#### Testo presentato ####

Crime & The City Solution the killer
2023 - Mute
Il progetto, fondato nel 1977 e terminato una prima volta senza registrazioni, è attivo dal 1983, con una lunga pausa tra il 1990 e il 2011 – lasso di tempo coperto dalla produzione solista di Simon Bonney, unico membro stabile.
Lo stile, che all’inizio (Room of Lights, 1986) comprendeva un compendio di blues elettrico e post-punk, ammantato di atmosfere solenni e basato sul cantato declamatorio, sporco e sciamanico di Simon Bonney (tra i Doors e i Cult, per intenderci, ma non refrattario agli esperimenti dei compagni di scuderia quali Nick Cave o Hugo Race), si è via via (r)affinato, per giungere a un alt-rock non scevro di influenze country-folk, presenti nei dischi solisti del leader dopo il trasferimento in America.
Dopo l’apice di The Adversary (1993), il live di commiato registrato a Parigi, con l’aggiunta del brano omonimo composto per Fino alla fine del mondo di Wenders, in cui la resa live univa la perfezione dei Pink Floyd alla visceralità dei These Immortal Souls, l’unica uscita a nome del gruppo ha fatto seguito alla reunion con line-up rinnovata: si tratta del discontinuo American Twilight (2013), a cui l’album presente rimanda in più di qualche aspetto. Ora, la band – dopo altri cambi di formazione che hanno visto transitare Jim White e Eugene Edwards – torna con un album la cui comprensione non può prescindere da quanto detto in precedenza.
The Killer è un disco sui nostri tempi, quindi inquieto e ondivago; riassume il passato, individua una sua visione del presente, rimanda a un possibile futuro. Però, purtroppo, la qualità dei brani non è costante e qualcosa pare girare a vuoto.
L’iniziale Rivers of Blood ricorda, nella linea melodica sonnolenta, un certo Mike Johnson (compagno di scorribande musicali di quel Mark Lanegan che ebbe a dire che indicò Simon Bonney quale suo cantante prediletto). La pausa centrale con la ripresa della canzone praticamente identica alla prima parte non aiuta a fugare una lieve noia. Hurt You, Hurt Me parte guidata dalla viola di Bronwyn Adams, poi il cantato corale appesantisce il tutto. River of God riporta un po’ delle chitarre vagamente ossessive dei tempi di Paradise Discoteque (1990), ma la melodia pare derivare dal Bonney solista di Ravenswood (1992). Il recitativo stratificato porta tutto quasi in territori caveiani, ma nell’arrangiamento si sente l’assenza di Harvey. Brave Hearted Woman, con la sua elettronica ruvida, rappresenta un cambiamento che funziona solo a metà, ma dimostra vitalità. Il ritornello, di nuovo, affossa un po’ il tutto: i cori femminili paiono essere la parte meno efficace del disco. La (quasi) title track Killer è un monologo a tratti concitato, a tratti placido e profondo, che minaccia di esplodere e si raffredda ancora con la voce femminile e un organo doorsiano (mentre Bonney pare omaggiare Nico: “take me back to desert shore”): le linee melodiche sono troppe per non sfilacciarsi. I cori ricompaiono un po’ stucchevoli, in falsetto, anche nell’altrimenti intensa e meditativa chiusura di Peace in My Time, guidata da un piano rarefatto e dalla viola fino all’ingresso di una batteria marziale contornata da mallet e piatti in funzione orchestrale, con un Bonney accorato e insieme misuratissimo.

#### Materiale presentato ####

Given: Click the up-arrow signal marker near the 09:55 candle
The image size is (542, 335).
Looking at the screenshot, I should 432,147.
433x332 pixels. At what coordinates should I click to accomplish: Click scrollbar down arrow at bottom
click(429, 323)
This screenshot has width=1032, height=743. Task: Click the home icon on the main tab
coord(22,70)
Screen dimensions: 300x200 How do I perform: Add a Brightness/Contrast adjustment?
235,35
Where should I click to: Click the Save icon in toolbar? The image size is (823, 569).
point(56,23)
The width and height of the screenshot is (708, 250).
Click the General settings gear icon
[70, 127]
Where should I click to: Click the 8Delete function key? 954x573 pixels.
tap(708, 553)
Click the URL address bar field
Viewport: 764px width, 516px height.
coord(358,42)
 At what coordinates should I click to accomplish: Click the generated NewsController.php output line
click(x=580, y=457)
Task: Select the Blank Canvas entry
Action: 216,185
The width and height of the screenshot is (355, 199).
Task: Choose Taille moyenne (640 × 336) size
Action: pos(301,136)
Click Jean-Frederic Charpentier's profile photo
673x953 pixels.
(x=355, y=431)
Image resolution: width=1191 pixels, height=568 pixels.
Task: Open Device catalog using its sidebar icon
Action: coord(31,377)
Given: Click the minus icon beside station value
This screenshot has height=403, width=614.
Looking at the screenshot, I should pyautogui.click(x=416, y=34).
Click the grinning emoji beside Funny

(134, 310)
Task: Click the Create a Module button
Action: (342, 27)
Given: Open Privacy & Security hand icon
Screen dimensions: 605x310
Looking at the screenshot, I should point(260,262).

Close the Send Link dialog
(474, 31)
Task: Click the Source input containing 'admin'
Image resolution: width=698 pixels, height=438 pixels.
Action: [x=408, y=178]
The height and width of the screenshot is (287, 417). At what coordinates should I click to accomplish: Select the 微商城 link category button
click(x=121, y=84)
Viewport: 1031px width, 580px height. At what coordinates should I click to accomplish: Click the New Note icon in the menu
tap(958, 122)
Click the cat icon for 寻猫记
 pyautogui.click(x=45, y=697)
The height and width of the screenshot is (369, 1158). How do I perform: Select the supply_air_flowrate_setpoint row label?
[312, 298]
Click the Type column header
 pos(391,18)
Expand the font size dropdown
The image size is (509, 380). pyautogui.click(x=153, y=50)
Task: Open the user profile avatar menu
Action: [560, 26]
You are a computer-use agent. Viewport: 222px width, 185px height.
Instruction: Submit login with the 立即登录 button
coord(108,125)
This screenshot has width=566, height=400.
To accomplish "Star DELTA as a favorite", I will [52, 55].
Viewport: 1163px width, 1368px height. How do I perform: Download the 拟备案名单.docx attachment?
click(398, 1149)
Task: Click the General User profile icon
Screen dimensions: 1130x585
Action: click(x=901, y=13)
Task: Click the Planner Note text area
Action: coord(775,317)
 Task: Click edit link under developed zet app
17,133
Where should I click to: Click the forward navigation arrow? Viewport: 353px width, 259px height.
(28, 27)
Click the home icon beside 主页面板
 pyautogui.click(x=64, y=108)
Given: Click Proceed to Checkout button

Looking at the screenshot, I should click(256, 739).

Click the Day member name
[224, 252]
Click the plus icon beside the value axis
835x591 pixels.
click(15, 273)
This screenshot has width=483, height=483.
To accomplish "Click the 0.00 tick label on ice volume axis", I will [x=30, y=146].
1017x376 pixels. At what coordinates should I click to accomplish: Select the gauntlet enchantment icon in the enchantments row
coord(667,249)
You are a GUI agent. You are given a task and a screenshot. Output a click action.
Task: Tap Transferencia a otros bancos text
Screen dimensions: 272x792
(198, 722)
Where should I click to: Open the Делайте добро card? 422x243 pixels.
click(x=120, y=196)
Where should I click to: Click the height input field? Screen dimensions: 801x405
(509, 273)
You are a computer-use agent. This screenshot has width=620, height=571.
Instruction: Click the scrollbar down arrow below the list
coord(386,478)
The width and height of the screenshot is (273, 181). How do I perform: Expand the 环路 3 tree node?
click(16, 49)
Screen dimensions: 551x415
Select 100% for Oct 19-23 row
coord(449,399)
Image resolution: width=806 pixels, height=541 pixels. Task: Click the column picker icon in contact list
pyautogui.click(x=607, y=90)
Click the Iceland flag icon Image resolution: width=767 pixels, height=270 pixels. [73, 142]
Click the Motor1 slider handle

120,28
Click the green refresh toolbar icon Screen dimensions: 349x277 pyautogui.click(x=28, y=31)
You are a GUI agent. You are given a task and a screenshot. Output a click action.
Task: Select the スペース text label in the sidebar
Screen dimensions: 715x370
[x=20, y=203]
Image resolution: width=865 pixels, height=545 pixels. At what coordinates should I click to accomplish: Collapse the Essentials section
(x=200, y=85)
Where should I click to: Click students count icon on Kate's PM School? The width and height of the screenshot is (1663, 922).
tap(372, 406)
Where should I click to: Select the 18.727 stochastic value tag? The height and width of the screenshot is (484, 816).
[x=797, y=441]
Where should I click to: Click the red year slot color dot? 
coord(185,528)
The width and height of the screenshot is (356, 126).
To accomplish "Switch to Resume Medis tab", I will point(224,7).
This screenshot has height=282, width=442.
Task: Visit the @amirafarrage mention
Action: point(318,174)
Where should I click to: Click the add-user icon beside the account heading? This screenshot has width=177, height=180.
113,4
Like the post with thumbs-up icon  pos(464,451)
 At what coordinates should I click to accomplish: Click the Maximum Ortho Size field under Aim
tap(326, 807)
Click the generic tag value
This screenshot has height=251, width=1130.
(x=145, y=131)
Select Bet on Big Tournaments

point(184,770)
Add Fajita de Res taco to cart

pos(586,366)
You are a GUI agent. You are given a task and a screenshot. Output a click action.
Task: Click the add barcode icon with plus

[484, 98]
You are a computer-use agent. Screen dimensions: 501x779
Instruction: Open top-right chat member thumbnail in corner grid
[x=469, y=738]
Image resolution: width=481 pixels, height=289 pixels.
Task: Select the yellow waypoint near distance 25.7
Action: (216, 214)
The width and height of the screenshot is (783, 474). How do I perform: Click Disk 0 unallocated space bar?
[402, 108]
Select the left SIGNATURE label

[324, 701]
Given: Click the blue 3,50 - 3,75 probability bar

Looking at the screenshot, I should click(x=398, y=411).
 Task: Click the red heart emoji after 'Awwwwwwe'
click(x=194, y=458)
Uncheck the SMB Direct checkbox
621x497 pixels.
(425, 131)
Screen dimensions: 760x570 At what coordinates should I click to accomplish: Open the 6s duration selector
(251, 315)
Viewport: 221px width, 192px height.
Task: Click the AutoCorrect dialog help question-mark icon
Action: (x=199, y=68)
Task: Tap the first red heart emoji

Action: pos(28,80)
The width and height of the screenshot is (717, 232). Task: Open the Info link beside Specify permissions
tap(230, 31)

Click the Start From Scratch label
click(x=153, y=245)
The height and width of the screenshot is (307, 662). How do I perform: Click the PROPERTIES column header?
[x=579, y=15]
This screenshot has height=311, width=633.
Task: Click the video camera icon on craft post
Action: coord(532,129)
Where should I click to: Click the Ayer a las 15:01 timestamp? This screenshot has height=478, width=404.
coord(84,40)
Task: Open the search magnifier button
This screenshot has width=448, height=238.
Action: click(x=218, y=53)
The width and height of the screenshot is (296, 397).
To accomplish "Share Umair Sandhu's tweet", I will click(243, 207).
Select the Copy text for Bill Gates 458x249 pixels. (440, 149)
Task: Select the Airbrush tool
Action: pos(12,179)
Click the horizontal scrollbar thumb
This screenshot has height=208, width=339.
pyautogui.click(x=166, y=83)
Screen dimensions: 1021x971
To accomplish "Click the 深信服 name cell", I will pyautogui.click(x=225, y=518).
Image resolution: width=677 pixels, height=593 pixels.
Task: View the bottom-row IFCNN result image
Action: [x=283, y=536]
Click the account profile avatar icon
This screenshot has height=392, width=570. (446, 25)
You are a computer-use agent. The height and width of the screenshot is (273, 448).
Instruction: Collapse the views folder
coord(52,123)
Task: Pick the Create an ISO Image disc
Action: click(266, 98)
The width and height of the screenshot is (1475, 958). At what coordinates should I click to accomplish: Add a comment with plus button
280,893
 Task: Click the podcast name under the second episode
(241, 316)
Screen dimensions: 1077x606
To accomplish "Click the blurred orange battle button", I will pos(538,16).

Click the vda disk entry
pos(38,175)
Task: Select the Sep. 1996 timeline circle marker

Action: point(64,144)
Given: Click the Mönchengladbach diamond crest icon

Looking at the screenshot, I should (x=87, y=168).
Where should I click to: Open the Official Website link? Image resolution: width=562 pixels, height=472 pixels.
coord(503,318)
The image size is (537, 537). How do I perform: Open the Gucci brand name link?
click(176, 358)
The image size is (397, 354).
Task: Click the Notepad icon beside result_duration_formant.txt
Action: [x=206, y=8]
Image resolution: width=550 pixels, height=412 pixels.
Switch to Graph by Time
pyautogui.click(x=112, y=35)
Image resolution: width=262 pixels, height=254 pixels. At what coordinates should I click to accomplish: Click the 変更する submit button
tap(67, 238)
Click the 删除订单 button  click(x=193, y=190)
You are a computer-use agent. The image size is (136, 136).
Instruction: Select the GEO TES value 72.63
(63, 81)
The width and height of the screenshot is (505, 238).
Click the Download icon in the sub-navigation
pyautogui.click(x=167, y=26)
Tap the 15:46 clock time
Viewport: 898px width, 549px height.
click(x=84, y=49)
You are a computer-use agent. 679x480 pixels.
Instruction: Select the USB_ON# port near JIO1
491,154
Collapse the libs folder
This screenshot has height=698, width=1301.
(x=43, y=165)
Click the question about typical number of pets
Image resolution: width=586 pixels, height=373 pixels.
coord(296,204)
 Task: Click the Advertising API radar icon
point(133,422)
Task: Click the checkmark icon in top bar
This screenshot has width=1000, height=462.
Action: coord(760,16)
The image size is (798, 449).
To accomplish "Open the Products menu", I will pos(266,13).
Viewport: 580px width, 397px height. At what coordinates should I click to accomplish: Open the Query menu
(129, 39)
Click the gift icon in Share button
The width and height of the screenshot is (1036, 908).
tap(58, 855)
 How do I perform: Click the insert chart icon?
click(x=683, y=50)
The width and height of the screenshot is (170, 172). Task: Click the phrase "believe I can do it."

####

Compiti da svolgere:
[a] Secondo la recensione di The Killer, quale strumento guida l'avvio del brano Hurt You, Hurt Me?
[b] Trascriva dalla recensione di The Killer il passo che inizia con le parole "Lo stile, che" e termina dopo le parole "trasferimento in America.".

Risposte nell'ordine:
[a] La viola di Bronwyn Adams.

[b]
Lo stile, che all’inizio (Room of Lights, 1986) comprendeva un compendio di blues elettrico e post-punk, ammantato di atmosfere solenni e basato sul cantato declamatorio, sporco e sciamanico di Simon Bonney (tra i Doors e i Cult, per intenderci, ma non refrattario agli esperimenti dei compagni di scuderia quali Nick Cave o Hugo Race), si è via via (r)affinato, per giungere a un alt-rock non scevro di influenze country-folk, presenti nei dischi solisti del leader dopo il trasferimento in America.